Anthropomorphic: Adjective. Meaning: Something described or thought of as having a human form or human attributes or giving nonhuman entities human attributes/characteristics. For example a deity may have anthropomorphic characteristics as it resembles a man.
Asunder: Adverb: Meaning: to literally tear or rip apart into pieces or away from each other. Sentence example: Lies and secrets can wreak havoc on a family and tear it asunder.
Avarice: Noun: Meaning: an excessive or insatiable greed for wealth. Sentence example: The company shareholders meeting was ripe with avarice as they followed the projections.
I will try and slip some of these words into my work but I think it’ll lean more toward the poetic side. I write a lot of Young Adult (aka YA) and these words would swallow up a paragraph and not be fair to the reader.
BUT….there are times when I read poetry where I swear they use big words just to throw me off. I suppose that’s what makes poetry so unique–the playing with words.
Let me know how you did with these.
Thanks to Merriam-Webster online dictionary for all the help.
2 thoughts on “Expand Your “A” Vocabulary–Bet you Don’t Know These words…”
Stephen King in his book “On Writing” says we should use the vocabulary we have rather than look for words we don’t normally use. What do you think of that idea ?
Hi Bryan. “On Writing” is one of my favorite books. What I say to ‘using the words you know’..is that I’m not Stephen King and my vocabulary needs assistance with a thesaurus.

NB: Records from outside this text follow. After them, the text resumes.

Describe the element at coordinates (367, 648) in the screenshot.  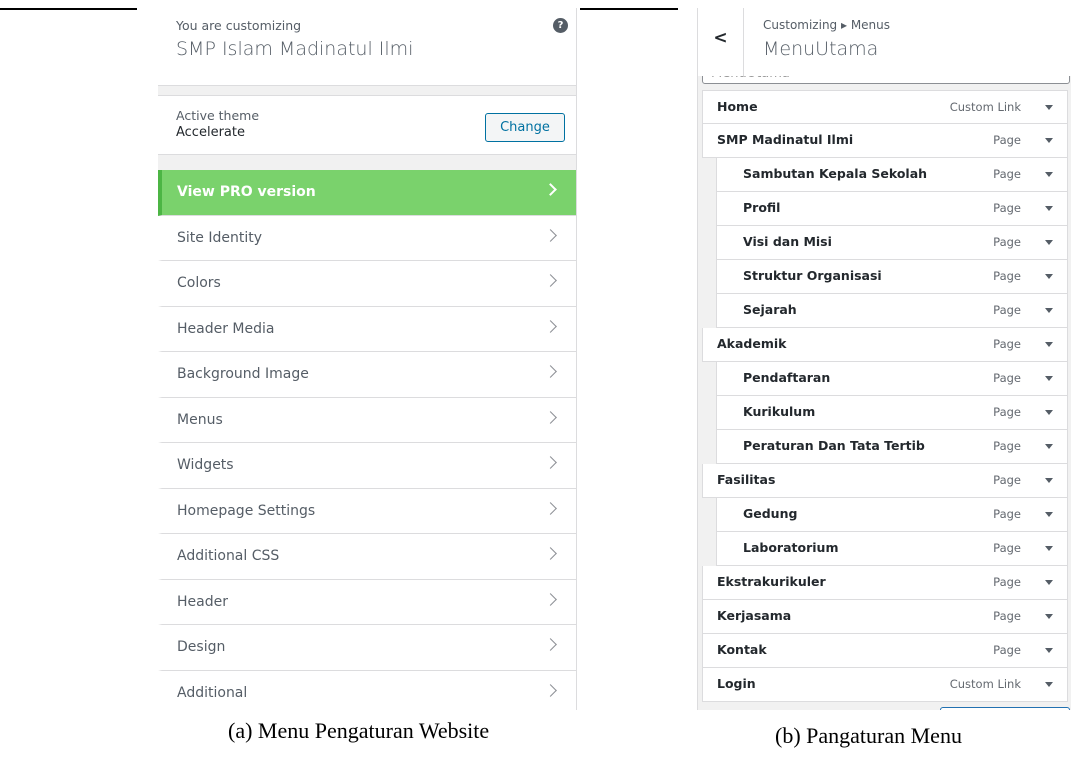
I see `customizer-section-design: Design` at that location.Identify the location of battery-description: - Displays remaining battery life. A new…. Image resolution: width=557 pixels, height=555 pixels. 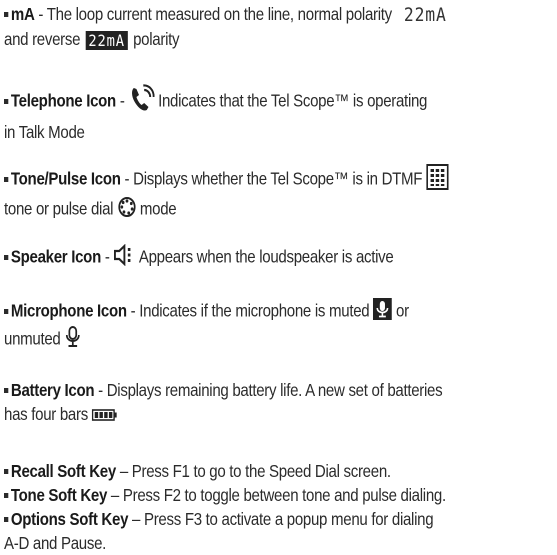
(268, 390).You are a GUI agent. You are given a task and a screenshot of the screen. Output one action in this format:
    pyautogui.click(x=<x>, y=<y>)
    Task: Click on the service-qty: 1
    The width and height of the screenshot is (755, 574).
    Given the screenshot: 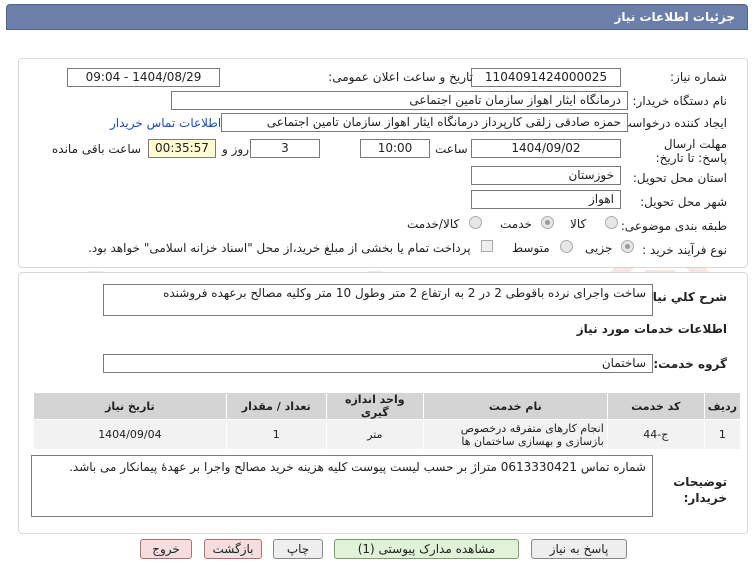 What is the action you would take?
    pyautogui.click(x=276, y=434)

King also said that the road to hell is paved with adverbs and while I agree with his premise of show don’t tell (adverbs tell) there are times when they’re needed and appropriate.
For the most part I allow myself to pound out the narrative but having a dictionary and thesaurus close at hand is a must for me.
As you progress in you journey as a writer you’ll soon come to see that everyone has their own rules/suggestions/ etc and you need to do what works for YOU. Hope that answers your initial question.